(Exercise)
Within the data that follows, set down exactly the lines from the one containing "Given: Choose アニメ in the header menu" through the one containing "is (327, 328).", both ends included.

(Information given)
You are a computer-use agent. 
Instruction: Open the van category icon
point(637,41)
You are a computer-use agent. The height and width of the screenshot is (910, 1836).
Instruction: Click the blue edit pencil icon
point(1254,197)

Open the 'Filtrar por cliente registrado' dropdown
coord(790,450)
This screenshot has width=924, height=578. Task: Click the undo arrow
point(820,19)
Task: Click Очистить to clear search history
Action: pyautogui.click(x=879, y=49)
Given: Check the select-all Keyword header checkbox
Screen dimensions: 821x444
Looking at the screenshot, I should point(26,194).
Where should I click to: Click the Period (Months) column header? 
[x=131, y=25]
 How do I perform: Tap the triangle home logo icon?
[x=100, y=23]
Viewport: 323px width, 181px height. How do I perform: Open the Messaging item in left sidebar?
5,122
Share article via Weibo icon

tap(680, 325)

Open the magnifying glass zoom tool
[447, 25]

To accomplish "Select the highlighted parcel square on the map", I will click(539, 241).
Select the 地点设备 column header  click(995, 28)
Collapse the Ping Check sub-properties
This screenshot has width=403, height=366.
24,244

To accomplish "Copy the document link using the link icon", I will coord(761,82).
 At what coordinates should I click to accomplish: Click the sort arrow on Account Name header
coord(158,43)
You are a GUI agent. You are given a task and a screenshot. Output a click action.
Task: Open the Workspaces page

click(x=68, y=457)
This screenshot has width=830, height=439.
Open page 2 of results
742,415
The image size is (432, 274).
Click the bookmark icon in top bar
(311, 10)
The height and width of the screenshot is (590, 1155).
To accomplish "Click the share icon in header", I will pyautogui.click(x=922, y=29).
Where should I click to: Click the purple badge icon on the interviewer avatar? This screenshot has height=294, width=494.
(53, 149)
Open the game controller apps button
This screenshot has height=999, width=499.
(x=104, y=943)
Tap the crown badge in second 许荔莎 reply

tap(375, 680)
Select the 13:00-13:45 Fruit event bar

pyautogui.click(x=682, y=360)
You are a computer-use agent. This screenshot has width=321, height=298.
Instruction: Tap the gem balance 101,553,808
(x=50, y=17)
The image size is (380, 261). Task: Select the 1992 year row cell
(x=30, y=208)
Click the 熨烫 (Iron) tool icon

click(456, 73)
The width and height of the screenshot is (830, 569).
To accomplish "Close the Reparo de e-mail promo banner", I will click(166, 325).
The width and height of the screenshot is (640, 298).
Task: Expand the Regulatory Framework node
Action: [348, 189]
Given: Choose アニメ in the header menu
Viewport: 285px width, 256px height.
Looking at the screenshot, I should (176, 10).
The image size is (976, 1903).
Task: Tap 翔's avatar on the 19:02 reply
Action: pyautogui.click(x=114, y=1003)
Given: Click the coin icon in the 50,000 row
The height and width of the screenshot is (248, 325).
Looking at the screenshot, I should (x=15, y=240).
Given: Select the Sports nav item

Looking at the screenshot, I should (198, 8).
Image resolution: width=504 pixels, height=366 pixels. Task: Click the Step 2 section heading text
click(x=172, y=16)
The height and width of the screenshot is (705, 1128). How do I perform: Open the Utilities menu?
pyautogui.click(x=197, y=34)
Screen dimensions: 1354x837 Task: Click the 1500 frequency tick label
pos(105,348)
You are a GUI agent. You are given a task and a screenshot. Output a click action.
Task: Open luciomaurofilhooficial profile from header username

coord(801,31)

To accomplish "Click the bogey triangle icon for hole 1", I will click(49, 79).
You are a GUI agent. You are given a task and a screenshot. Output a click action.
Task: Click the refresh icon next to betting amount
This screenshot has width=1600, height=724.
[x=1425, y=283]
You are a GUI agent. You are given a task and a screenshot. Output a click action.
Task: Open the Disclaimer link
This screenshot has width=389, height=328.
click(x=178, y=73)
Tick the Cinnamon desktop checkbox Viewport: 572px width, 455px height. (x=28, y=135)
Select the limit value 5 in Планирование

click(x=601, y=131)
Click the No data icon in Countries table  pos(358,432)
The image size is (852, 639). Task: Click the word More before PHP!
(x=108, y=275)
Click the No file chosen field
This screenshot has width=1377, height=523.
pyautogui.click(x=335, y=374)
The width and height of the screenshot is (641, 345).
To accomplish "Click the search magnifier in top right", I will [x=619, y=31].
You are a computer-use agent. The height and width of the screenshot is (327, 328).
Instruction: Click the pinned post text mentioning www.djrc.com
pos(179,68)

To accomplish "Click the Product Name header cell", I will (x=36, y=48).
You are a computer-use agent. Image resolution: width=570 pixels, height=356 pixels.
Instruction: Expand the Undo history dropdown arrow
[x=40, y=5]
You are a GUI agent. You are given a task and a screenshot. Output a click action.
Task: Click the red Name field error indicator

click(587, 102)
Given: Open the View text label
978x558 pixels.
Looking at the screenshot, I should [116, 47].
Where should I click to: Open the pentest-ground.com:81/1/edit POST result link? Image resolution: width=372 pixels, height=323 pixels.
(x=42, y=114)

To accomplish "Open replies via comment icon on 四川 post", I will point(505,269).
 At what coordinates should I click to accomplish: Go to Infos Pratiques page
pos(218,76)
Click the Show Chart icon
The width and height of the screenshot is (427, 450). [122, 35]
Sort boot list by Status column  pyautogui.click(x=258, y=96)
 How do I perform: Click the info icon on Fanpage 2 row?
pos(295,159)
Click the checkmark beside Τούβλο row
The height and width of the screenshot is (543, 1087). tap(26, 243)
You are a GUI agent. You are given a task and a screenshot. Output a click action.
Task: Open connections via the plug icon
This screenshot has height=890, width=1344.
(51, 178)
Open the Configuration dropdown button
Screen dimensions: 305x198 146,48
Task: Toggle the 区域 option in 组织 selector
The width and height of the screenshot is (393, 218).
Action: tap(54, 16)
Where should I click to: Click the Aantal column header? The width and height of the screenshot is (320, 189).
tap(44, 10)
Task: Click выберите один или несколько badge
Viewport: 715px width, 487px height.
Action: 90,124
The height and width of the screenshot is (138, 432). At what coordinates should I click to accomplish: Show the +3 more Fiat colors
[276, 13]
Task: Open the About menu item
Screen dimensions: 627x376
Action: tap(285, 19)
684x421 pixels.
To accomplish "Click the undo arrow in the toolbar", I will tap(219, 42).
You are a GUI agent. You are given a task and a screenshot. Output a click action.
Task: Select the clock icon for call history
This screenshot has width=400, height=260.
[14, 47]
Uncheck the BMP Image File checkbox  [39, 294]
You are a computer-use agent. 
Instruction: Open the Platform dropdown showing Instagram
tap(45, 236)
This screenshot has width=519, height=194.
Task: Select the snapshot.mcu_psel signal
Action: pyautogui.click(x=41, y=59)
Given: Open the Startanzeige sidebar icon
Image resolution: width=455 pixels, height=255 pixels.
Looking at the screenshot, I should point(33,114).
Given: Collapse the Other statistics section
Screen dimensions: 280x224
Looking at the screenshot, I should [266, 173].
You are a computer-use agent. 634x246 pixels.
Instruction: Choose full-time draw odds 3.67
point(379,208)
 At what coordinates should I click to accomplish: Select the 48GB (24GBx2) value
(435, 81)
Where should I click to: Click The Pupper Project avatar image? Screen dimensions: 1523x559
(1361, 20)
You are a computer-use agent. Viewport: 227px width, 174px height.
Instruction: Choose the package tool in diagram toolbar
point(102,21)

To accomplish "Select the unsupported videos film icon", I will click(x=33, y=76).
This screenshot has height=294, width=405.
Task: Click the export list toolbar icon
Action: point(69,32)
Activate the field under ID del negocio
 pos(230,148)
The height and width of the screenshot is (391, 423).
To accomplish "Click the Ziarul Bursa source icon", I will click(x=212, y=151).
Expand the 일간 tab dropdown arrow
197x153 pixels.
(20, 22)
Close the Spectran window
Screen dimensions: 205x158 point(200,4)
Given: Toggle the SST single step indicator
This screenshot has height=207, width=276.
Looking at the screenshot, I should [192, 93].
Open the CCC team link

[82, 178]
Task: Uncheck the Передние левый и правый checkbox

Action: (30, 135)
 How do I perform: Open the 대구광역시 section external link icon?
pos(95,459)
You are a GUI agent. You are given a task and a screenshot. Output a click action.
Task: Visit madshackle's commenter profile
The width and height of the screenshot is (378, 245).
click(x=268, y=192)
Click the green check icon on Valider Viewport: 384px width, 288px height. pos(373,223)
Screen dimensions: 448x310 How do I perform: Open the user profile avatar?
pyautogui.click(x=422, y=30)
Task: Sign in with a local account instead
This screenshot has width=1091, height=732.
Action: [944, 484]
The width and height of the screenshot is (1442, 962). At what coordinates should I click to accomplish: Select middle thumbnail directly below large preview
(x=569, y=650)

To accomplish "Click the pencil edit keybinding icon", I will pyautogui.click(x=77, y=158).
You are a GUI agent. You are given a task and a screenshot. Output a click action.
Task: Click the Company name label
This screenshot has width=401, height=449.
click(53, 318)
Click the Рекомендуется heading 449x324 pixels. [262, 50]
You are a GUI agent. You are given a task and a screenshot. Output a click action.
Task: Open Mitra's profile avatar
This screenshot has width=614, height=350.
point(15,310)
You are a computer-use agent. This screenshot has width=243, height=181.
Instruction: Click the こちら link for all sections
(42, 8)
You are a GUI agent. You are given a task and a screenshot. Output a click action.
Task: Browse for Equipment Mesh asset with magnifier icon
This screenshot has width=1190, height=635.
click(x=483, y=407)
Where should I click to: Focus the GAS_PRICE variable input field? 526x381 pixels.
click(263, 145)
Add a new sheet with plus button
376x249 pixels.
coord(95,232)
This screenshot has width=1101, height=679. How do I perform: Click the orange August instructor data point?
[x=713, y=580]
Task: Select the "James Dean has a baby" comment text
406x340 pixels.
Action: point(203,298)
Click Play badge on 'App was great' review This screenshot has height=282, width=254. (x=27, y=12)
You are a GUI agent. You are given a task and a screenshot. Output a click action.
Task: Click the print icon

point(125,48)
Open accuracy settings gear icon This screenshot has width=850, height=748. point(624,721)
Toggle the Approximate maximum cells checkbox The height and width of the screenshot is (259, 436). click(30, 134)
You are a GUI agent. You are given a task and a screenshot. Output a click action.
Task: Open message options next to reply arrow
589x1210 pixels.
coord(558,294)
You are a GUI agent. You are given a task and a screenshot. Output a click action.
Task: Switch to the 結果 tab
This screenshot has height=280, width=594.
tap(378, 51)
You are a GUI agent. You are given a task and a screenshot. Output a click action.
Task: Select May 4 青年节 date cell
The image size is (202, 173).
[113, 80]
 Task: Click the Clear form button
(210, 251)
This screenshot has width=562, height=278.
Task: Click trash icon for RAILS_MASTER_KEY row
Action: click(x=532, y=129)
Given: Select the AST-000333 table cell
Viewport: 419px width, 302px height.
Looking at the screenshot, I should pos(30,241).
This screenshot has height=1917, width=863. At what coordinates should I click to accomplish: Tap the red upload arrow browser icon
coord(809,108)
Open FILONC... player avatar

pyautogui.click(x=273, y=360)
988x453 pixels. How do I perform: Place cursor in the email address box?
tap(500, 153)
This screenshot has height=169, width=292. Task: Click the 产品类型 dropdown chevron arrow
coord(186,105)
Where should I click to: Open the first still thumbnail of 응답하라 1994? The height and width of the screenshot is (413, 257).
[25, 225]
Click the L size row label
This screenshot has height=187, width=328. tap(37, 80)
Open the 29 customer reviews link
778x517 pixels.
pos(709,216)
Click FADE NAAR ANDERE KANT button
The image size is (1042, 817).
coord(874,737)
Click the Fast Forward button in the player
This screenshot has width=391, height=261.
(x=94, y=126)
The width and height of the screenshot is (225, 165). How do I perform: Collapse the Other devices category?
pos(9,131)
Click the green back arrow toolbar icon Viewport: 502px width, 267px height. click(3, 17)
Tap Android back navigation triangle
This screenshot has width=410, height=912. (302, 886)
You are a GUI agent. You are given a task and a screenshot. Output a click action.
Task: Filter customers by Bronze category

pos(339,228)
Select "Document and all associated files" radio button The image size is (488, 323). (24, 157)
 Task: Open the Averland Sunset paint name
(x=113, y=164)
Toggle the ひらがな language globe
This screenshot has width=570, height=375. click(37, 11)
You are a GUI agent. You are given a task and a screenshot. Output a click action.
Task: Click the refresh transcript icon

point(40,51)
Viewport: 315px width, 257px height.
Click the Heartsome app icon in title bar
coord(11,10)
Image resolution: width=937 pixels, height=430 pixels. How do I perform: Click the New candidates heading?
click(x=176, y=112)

(Exercise answer)
Given: Choose アニメ in the header menu
Viewport: 285px width, 256px height.
Looking at the screenshot, I should (176, 10).
The image size is (976, 1903).
Task: Tap 翔's avatar on the 19:02 reply
Action: pyautogui.click(x=114, y=1003)
Given: Click the coin icon in the 50,000 row
The height and width of the screenshot is (248, 325).
Looking at the screenshot, I should (x=15, y=240).
Given: Select the Sports nav item

Looking at the screenshot, I should (198, 8).
Image resolution: width=504 pixels, height=366 pixels. Task: Click the Step 2 section heading text
click(x=172, y=16)
The height and width of the screenshot is (705, 1128). How do I perform: Open the Utilities menu?
pyautogui.click(x=197, y=34)
Screen dimensions: 1354x837 Task: Click the 1500 frequency tick label
pos(105,348)
You are a GUI agent. You are given a task and a screenshot. Output a click action.
Task: Open luciomaurofilhooficial profile from header username

coord(801,31)

To accomplish "Click the bogey triangle icon for hole 1", I will click(49, 79).
You are a GUI agent. You are given a task and a screenshot. Output a click action.
Task: Click the refresh icon next to betting amount
This screenshot has width=1600, height=724.
[x=1425, y=283]
You are a GUI agent. You are given a task and a screenshot. Output a click action.
Task: Open the Disclaimer link
This screenshot has width=389, height=328.
click(x=178, y=73)
Tick the Cinnamon desktop checkbox Viewport: 572px width, 455px height. (x=28, y=135)
Select the limit value 5 in Планирование

click(x=601, y=131)
Click the No data icon in Countries table  pos(358,432)
The image size is (852, 639). Task: Click the word More before PHP!
(x=108, y=275)
Click the No file chosen field
This screenshot has width=1377, height=523.
pyautogui.click(x=335, y=374)
The width and height of the screenshot is (641, 345).
To accomplish "Click the search magnifier in top right", I will [x=619, y=31].
You are a computer-use agent. The height and width of the screenshot is (327, 328).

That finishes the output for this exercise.